La Serpiente Arco Iris


Los aborígenes australianos llamaban a las figuras antropomorfas que aparecen en estos extraños dibujos con el nombre de Wandjinas, y aseguraban que no habían sido realizadas por sus antepasados, sino por unos seres que descendieron a la Tierra en tiempos remotos.

En la mitología de los aborígenes Australianos, la Serpiente Arco Iris es la deidad creadora de todo lo existente en el universo, dando vida a un espacio vacío, en algunas culturas del territorio australiano es considerada como el creador último.
La Serpiente Arco Iris habita en profundos pozos de agua, recurso vital sobre el cual tiene absoluto control.
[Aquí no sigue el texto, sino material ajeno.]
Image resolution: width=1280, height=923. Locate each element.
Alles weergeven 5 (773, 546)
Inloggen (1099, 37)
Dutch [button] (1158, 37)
Su nombre arco iris, es la identificación obvia de la forma del arco iris y la forma de una serpiente.
La Serpiente Arco Iris es conocida por diferentes nombres en las culturas aborígenes, se la conoce como Borlung por el pueblo Miali, Dhakkan por el Kuli, Kajura por el Ingarda, Goorialla por el Lardil, Kunmanggur por el Murinbata, Ngalyod por el Gunwinggu, Numereji por el Kakadu, Taipan por el Wikmunkan, Tulloun por el Mitakoodi, Wagyl por el Noongar, Wanamangura por el Talainji, y Witij por el Yolngu. Otros nombres incluyen Bolung, Galeru, Julunggul, Kenmare, Langal, Myndie, Muit, Ungud, Wollunqua, Wonambi, Wonungar, Worombi, Yero, Yingarna, y Yurlunggur

Según sus leyendas, la Serpiente Arco Iris engendró a los Wandjinas para continuar con el proceso de la Creación.
Los Wandjinas fueron los creadores del mar, de la tierra y de sus habitantes. Sus espíritus vivían en pequeños estanques, y se considera que su poder está relacionado con el agua, de ahí que posteriormente se les consideró espíritus del agua, la lluvia y las nubes. Ellos dieron forma al mundo físico, establecieron sus normas y otorgaron la vida a los seres humanos.
El símbolo de los Wandjinas es la Serpiente Emplumada, como lo es en el caso de Quetzalcoatl, Kukulcán y otros dioses de la antigüedad.

Cuenta una leyenda que durante el Tiempo de Ensueño se libró una cruenta batalla en el monte Uluru, el punto más sagrado de la Australia aborigen, entre los Hombres Serpiente Venenosos y los Hombres Serpiente No Venenosos.
Los aborígenes australianos cuentan que Bulari, la Diosa Madre de la Tierra logró vencer a los Hombres Serpiente Venenosos con una nube de gases letales. Los supervivientes enemigos fueron encerrados hasta el día de hoy bajo el Uluru, actualmente llamado Ayers Rock, una enorme colina de granito que cambia de color durante el día y asombra a cuantos la visitan, por constituir una de las maravillas del mundo mineral.

Se dice que otras batallas se libraron entre el Dios del Sol -que llegó del cielo en una nave- y el Dios de la Tierra en Moon City, la Ciudad Secreta, otro punto sagrado del territorio australiano. Para los aborígenes estos lugares son los restos de ciudades construidas por los Arientas y Luritchas, seres que eran mitad hombre y mitad animal.